Chia Chong; Courtesy of SCAD

The past year has taught design educators a great deal about our approach to virtual efficiency. The term “a new normal” is itself now old, and it is up to us as educators and design leaders to create our future. This requires a heightened emphasis on industry collaborations, high-profile guest discussions, wellness programs, and communication workshops in an academic setting. This approach will futureproof emerging designers.
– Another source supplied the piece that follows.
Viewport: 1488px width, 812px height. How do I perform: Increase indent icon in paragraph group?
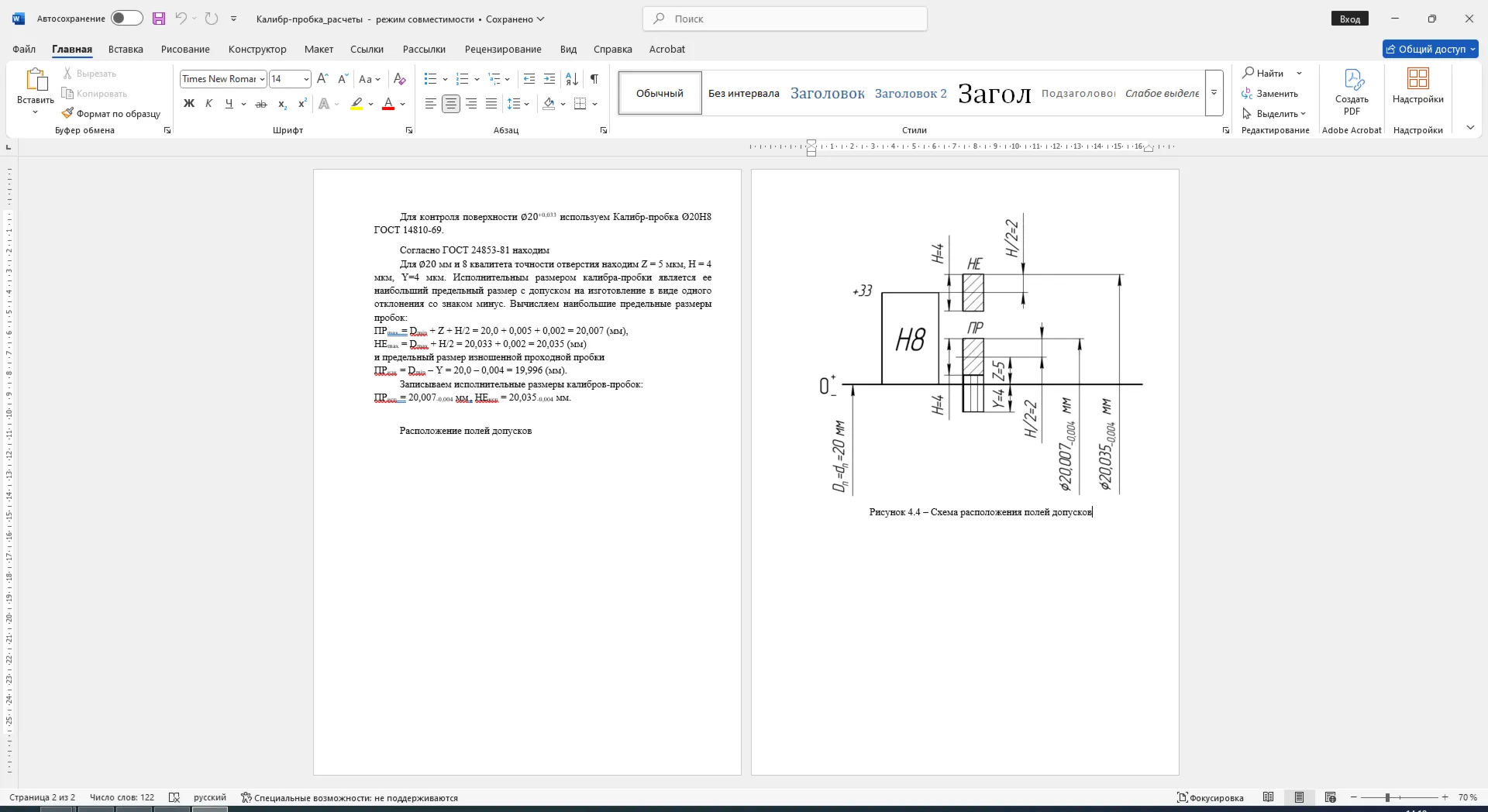tap(549, 79)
For the past eleven years, SCAD’s collaborative innovation studio, called SCADpro, has provided industry collaborations for students of all disciplines. Some of the many SCADpro partners include Canon, Google, GE, Delta, Coca-Cola, AMC, Orkin, and Home Depot. These are truly collaborations. Students interview, present their portfolios, and are selected to join custom courses that give first-hand opportunities to research and design for top tier companies during a 10-week timeline. The students then present their innovative business solutions to leading industry creatives who now have the opportunity to incorporate these findings into their brands and corporations. Students are then able to use the collaborative work in their reels, resumes and profiles, enhancing their own success in their future creative careers. This provides a fast pass into industry by giving them professional experience before graduation.

Another focus for the faculty of SCAD’s 40+ degree programs is to constantly evaluate and update cross-disciplinary curriculum that directly relates and evolves industry. For example, game design perfectly augments interior design and film. These collaborations are welcomed and sought after. This approach includes researching and introducing the very latest vetted technologies to our students. Faculty constantly research, network and speak with industry contacts to enhance teaching methods, design practices and development. In motion media and game design, advanced levels of learning in applications such as Unreal and Notch are a vital part of undergraduate programs.

Home Depot SCAD Image
Virtual meeting for SCADpro assignment with Home Depot
Courtesy of SCAD

SCAD offers a multitude of festivals and guest lectures for student and public consumption, on ground, virtually, or both. Our successful inaugural Futureproof event, held in January, 2021, featured pioneering pros like Grace Dolan, Samsung VP of integrated marketing; Michael Gough, Uber VP of product design, and Google interaction designer and SCAD alumna Shabi Kashani. As Kashani said during a FutureProof panel: “At Google we talk about disability being situational, temporary or permanent. I’m really curious about how we all adapt around the world we’re living in today. I believe establishing our digital well-being is at the forefront of FutureProofing.” To hear this design approach thinking firsthand makes an enormous difference to students.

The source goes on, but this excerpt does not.